(Extracted text begins)

You can continue and query additional information on this series. For
example, let’s extract the list of balancing authorities that are
available for this series under the parent
facet:
eia_metadata(api_path = "electricity/rto/region-sub-ba-data/facet/parent",
api_key = Sys.getenv("eia_key"))
#> $totalFacets
#> [1] 8
#>
#> $facets
#> id name
#> 1 ISNE ISO New England
#> 2 NYIS New York Independent System Operator
#> 3 SWPP Southwest Power Pool
#> 4 ERCO Electric Reliability Council of Texas, Inc.
#> 5 MISO Midcontinent Independent System Operator, Inc.
#> 6 CISO California Independent System Operator
#> 7 PNM Public Service Company of New Mexico
#> 8 PJM PJM Interconnection, LLC
#> alias
#> 1 (ISNE) ISO New England
#> 2 (NYIS) New York Independent System Operator
#> 3 (SWPP) Southwest Power Pool
#> 4 (ERCO) Electric Reliability Council of Texas, Inc.
#> 5 (MISO) Midcontinent Independent System Operator, Inc.
#> 6 (CISO) California Independent System Operator
#> 7 (PNM) Public Service Company of New Mexico
#> 8 (PJM) PJM Interconnection, LLC
#>
#> $command
#> [1] "/v2/electricity/rto/region-sub-ba-data/facet/parent/"
#>
#> attr(,"class")
#> [1] "list" "eia_metadata"

(Extracted text ends)
(Data extract begins)

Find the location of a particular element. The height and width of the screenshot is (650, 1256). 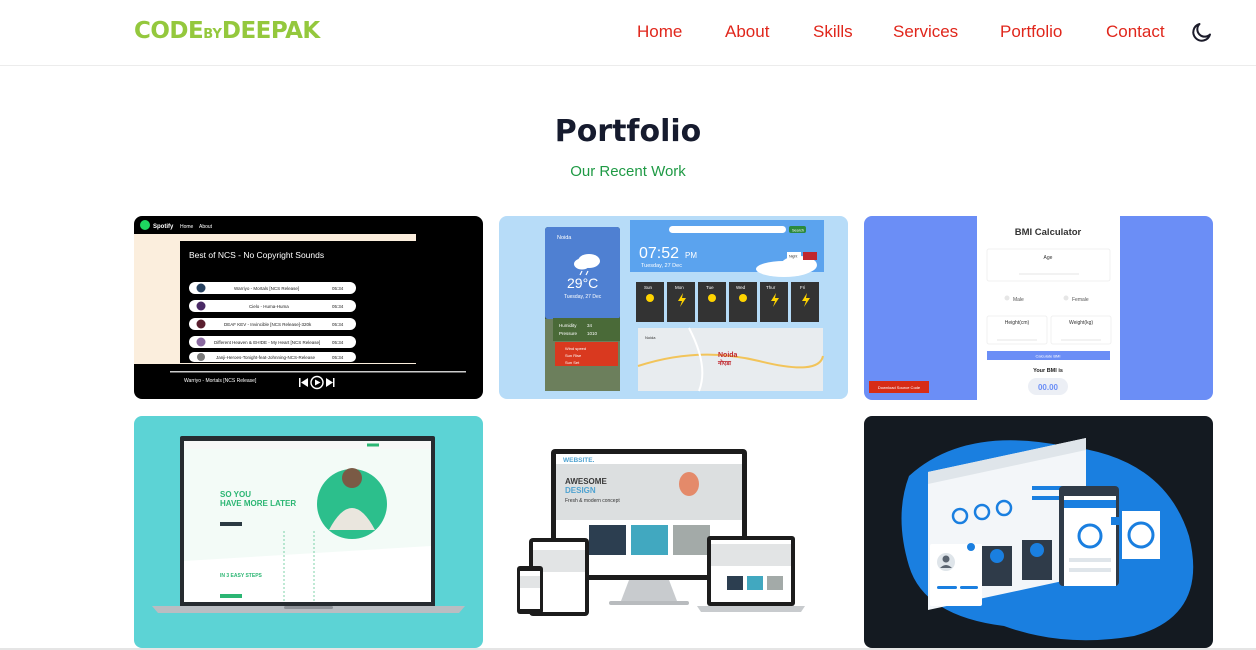

spotify-progress-bar is located at coordinates (318, 372). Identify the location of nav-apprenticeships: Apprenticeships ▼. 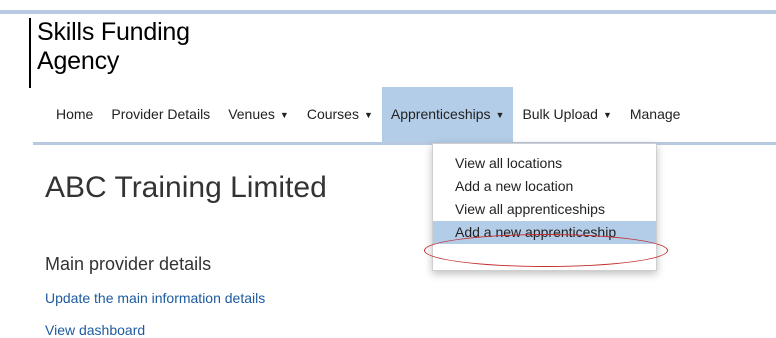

(Data extract ends)

== Exercise ==
Can you quote the passage of the EIA balancing-authority excerpt that opens with the words containing "#> 5 MISO Midcontinent" and closes with "(ERCO) Electric Reliability Council of Texas, Inc."?

== Solution ==
#> 5 MISO Midcontinent Independent System Operator, Inc.
#> 6 CISO California Independent System Operator
#> 7 PNM Public Service Company of New Mexico
#> 8 PJM PJM Interconnection, LLC
#> alias
#> 1 (ISNE) ISO New England
#> 2 (NYIS) New York Independent System Operator
#> 3 (SWPP) Southwest Power Pool
#> 4 (ERCO) Electric Reliability Council of Texas, Inc.